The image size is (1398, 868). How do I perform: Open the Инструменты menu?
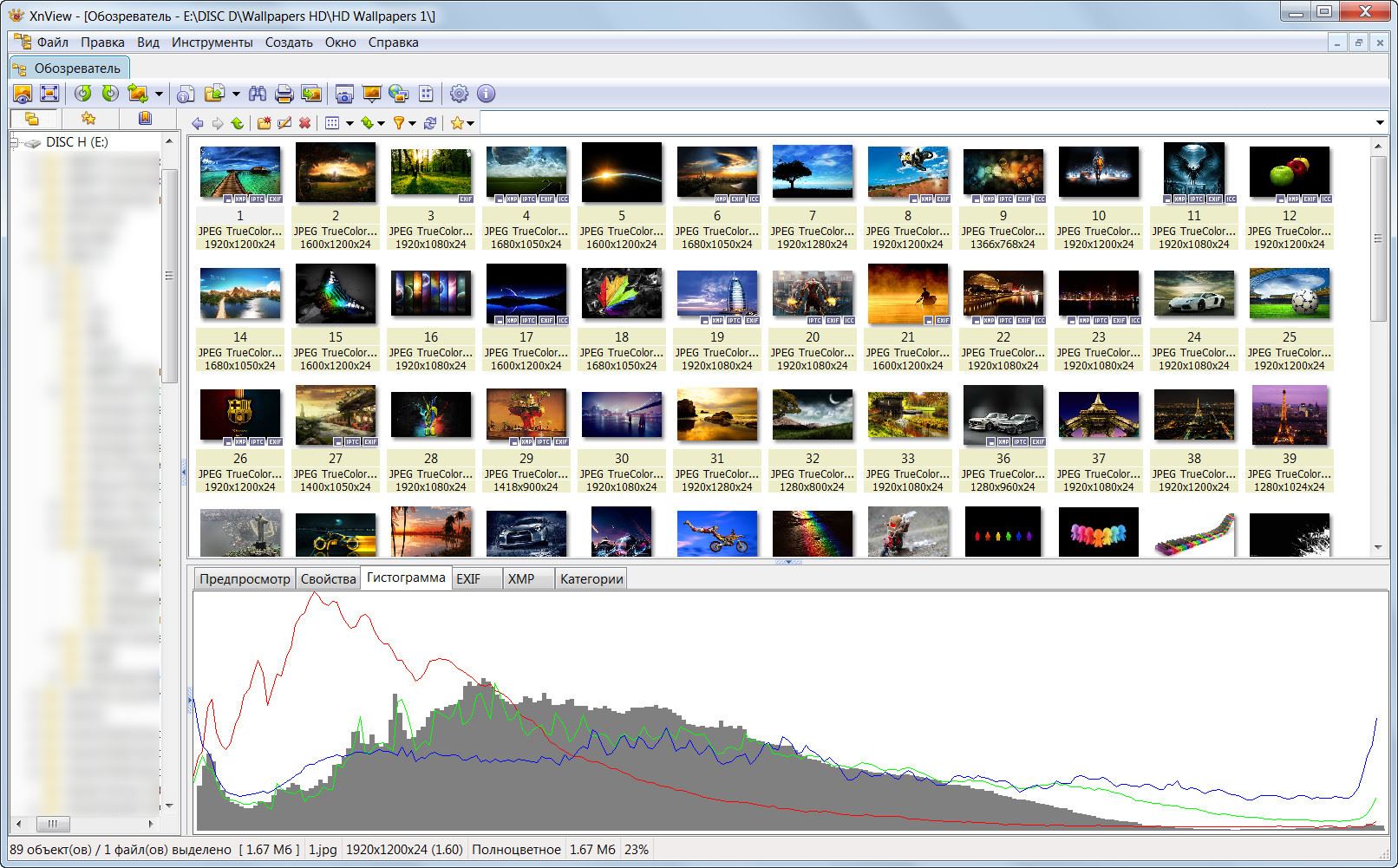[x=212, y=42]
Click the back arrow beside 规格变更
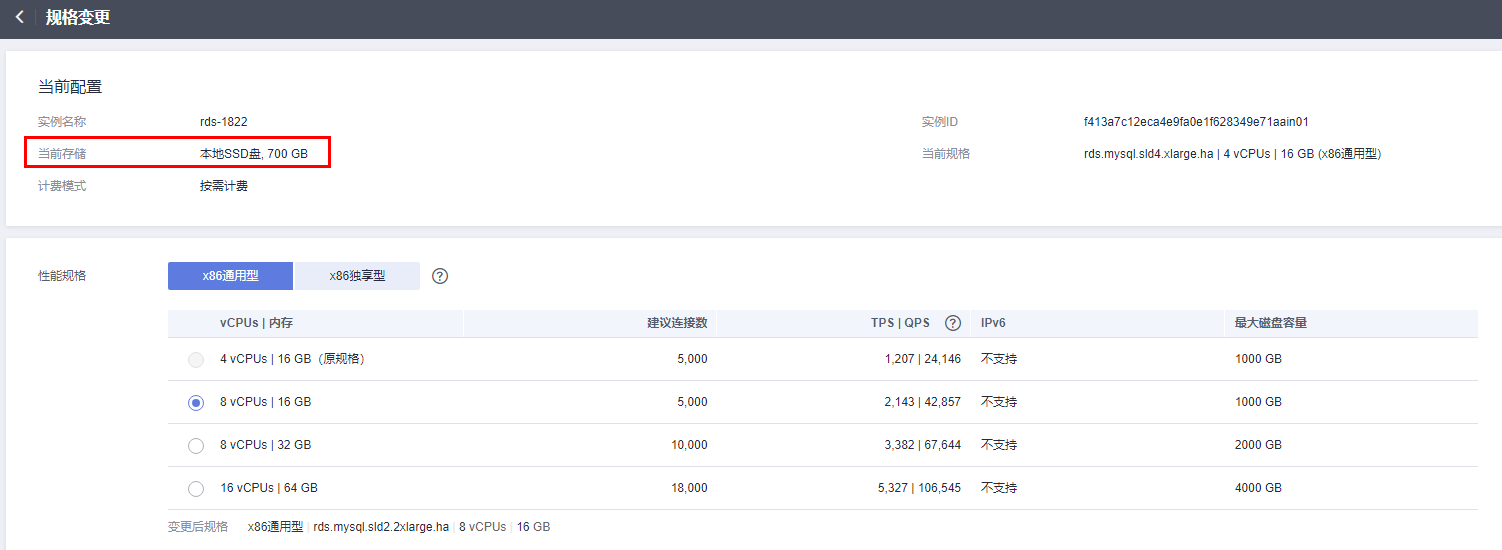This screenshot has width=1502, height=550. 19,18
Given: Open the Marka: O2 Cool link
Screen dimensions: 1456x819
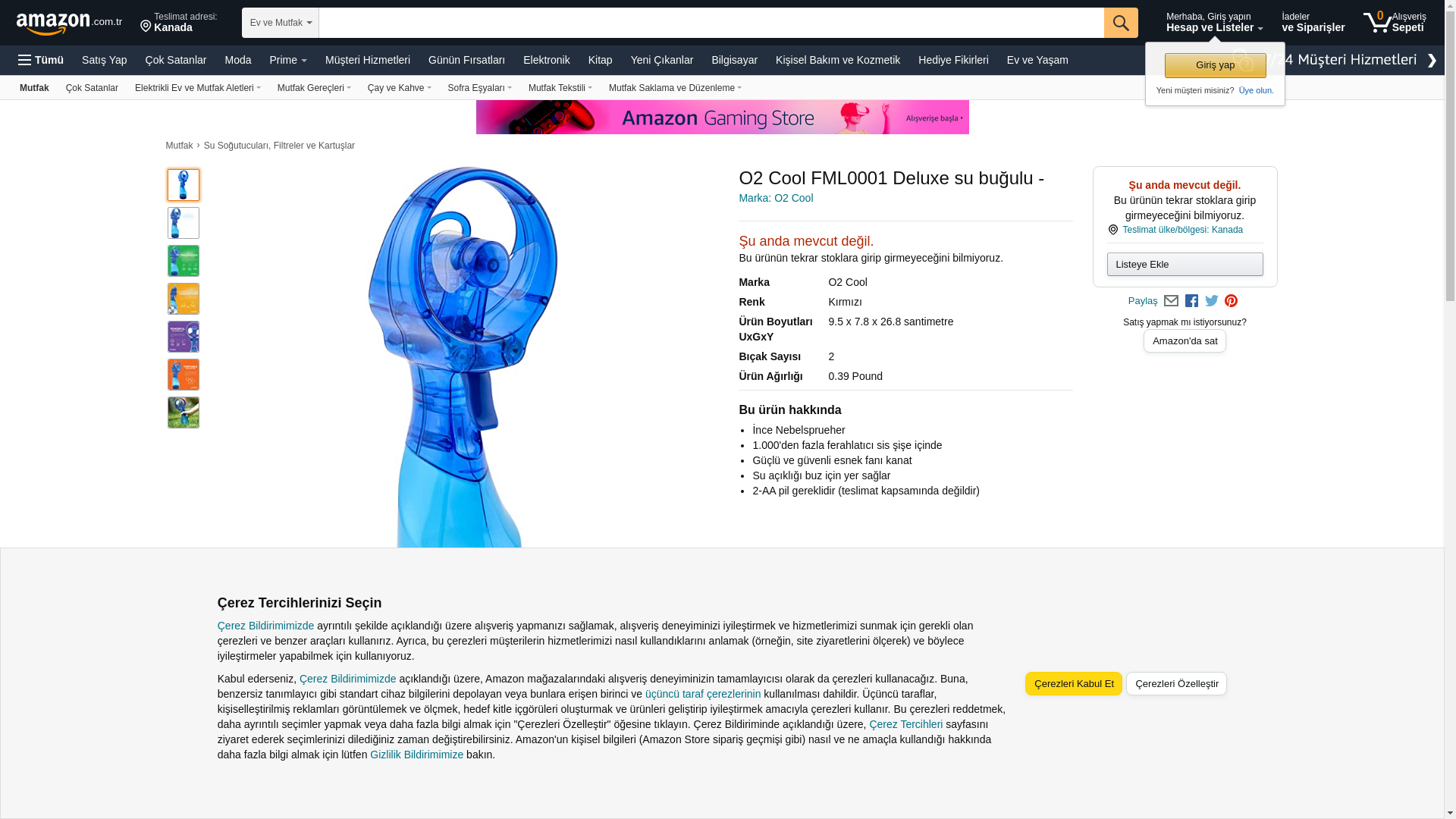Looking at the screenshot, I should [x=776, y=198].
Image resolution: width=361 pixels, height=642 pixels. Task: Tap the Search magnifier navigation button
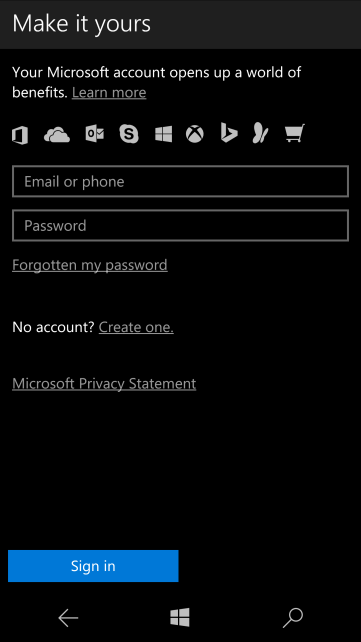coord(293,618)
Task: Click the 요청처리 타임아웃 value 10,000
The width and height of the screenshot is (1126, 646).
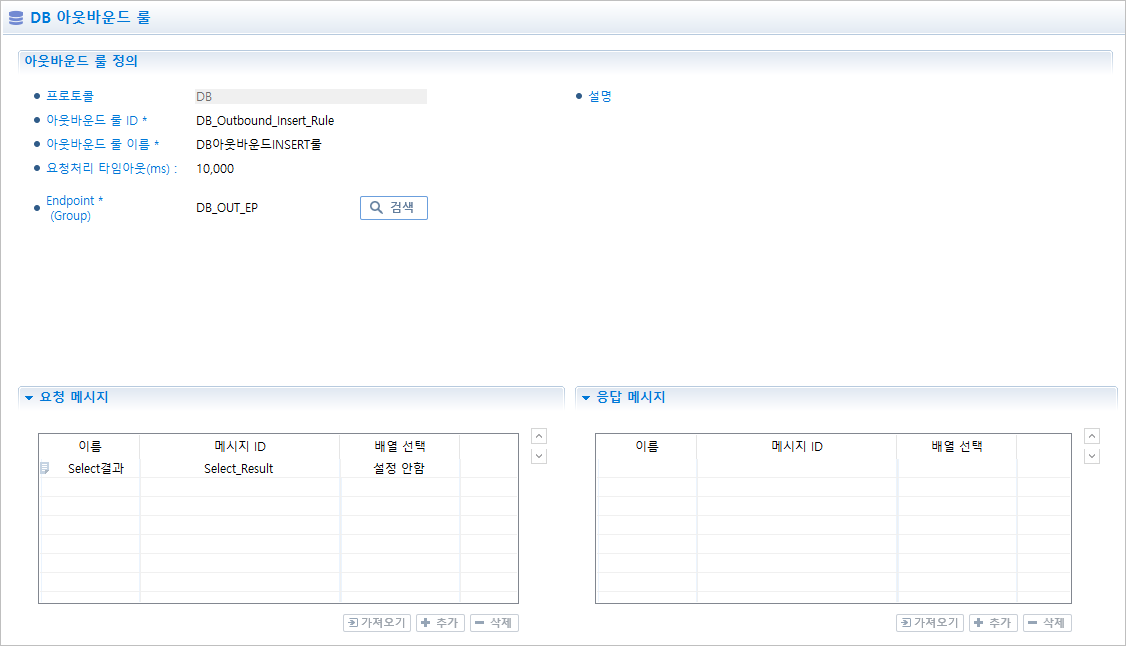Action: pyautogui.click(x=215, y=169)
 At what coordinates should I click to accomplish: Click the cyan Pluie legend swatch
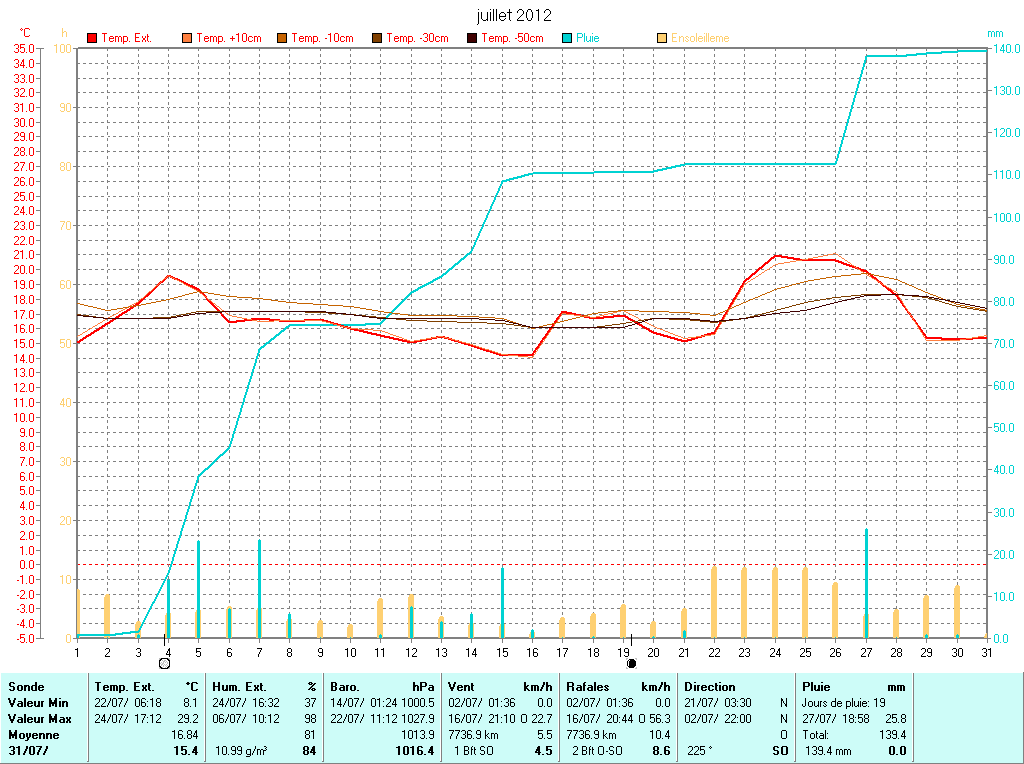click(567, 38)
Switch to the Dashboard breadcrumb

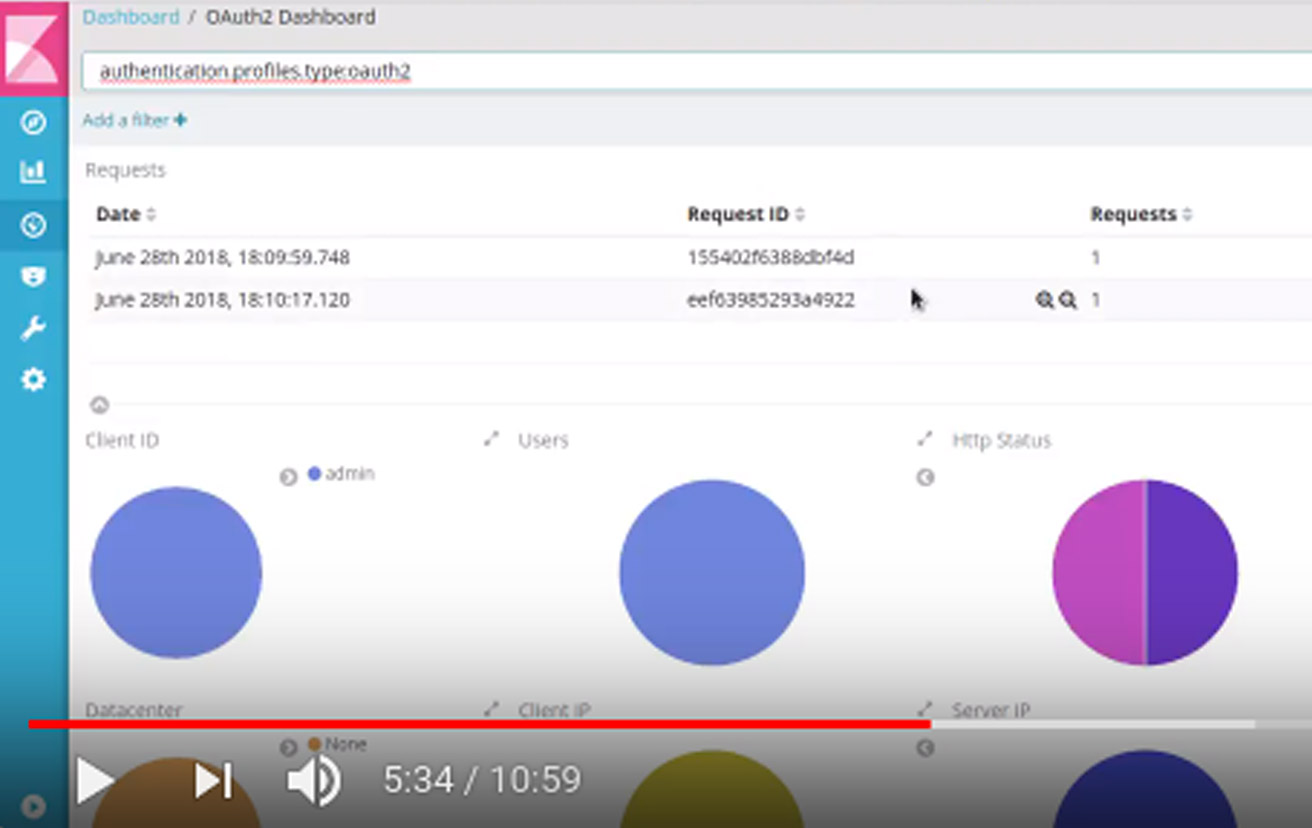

————

About this exercise - Repeat each entry exactly. Pictures do not belong in the copy.

Reply to the exercise -
The image size is (1398, 868). How do I perform: Open the Инструменты menu?
[x=212, y=42]
Click the back arrow beside 规格变更
This screenshot has width=1502, height=550. 19,18
Given: Open the Marka: O2 Cool link
Screen dimensions: 1456x819
Looking at the screenshot, I should [x=776, y=198].
Image resolution: width=361 pixels, height=642 pixels. Task: Tap the Search magnifier navigation button
coord(293,618)
Task: Click the 요청처리 타임아웃 value 10,000
The width and height of the screenshot is (1126, 646).
Action: pyautogui.click(x=215, y=169)
 At what coordinates should I click to accomplish: Click the cyan Pluie legend swatch
click(567, 38)
Switch to the Dashboard breadcrumb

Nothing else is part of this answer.